The HC verdict was welcomed by various associations of the contractual teachers, who had resorted to agitations demanding pay parity earlier this year. Nearly 3.5 lakh contractual teachers currently working in Bihar’s government schools stand to benefit if the decision is implemented.
“It is a historic decision by the high court, which will lead to great improvements in Bihar’s education system. It will prove beneficial both to teachers and students,” said Shatrughna Prasad Singh, general secretary of Bihar Secondary Teachers’ Association.
Anand Mishra, the general secretary of Bihar Contractual Teachers’ Association, said the ruling has instilled a “new enthusiasm” in contractual teachers. “The inferiority complex of contractual teachers, who are the backbone of government schools in the state, will now be gone. They will work with renewed vigor and dedication,” he said.

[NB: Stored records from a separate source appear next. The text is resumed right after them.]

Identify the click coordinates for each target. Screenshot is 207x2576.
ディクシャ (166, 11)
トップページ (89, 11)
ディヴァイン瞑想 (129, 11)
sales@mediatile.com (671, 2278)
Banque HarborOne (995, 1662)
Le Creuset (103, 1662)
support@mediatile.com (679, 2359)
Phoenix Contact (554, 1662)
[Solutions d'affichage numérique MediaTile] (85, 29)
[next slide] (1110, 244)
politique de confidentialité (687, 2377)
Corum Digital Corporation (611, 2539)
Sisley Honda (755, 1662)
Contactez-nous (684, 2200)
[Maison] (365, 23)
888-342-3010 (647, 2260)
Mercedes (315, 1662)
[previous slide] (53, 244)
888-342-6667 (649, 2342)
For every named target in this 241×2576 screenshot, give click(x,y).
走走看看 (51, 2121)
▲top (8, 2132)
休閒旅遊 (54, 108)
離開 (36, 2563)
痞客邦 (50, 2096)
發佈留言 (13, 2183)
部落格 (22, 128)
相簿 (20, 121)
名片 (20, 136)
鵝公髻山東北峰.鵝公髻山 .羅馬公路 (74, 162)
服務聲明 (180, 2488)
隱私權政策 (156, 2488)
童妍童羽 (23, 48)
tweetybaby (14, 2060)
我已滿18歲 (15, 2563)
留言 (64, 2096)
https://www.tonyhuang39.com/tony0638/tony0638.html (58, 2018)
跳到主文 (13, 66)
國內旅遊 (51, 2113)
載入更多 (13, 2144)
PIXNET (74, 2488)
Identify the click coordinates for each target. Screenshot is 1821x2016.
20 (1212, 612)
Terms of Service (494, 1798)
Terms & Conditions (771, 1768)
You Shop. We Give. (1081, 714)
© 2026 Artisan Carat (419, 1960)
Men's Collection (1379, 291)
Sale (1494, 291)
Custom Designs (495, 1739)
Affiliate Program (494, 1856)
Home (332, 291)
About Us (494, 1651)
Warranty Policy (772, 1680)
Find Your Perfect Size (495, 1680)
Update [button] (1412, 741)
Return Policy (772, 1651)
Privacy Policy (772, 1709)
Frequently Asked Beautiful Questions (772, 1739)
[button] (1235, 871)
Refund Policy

Hearing a bunch of writ petitions filed by Bihar Secondary Teachers Struggle Committee and others, a division bench of Chief Justice Rajendra Menon and Justice Anil Kumar Upadhyay said the principle of ‘equal pay for equal work’ was applicable to Bihar’s contract teachers.
While the average minimum salary of contractual teachers currently is about Rs 20,000 a month, regular teachers are paid about Rs 40,000 a month.
Arguing discrimination by a violation of the principle of equal pay for equal work, the petitioners had cited the Supreme Court’s ruling last year in the State of Punjab vs Jagjit Singh case. The apex court had ruled that temporary employees are entitled to draw wages at the pay scale extended to regular employees holding the same post.
But the Nitish Kumar-led government, which in 2006 started appointing teachers on contractual basis at salaries nearly half of that paid to the regular teachers, hinted that it may appeal against the HC ruling in the Supreme Court.
“We are yet to receive a copy of the judgment. We will study it and, if deemed necessary, we may appeal against it to the Supreme Court,” said Bihar education minister Krishna Nandan Verma.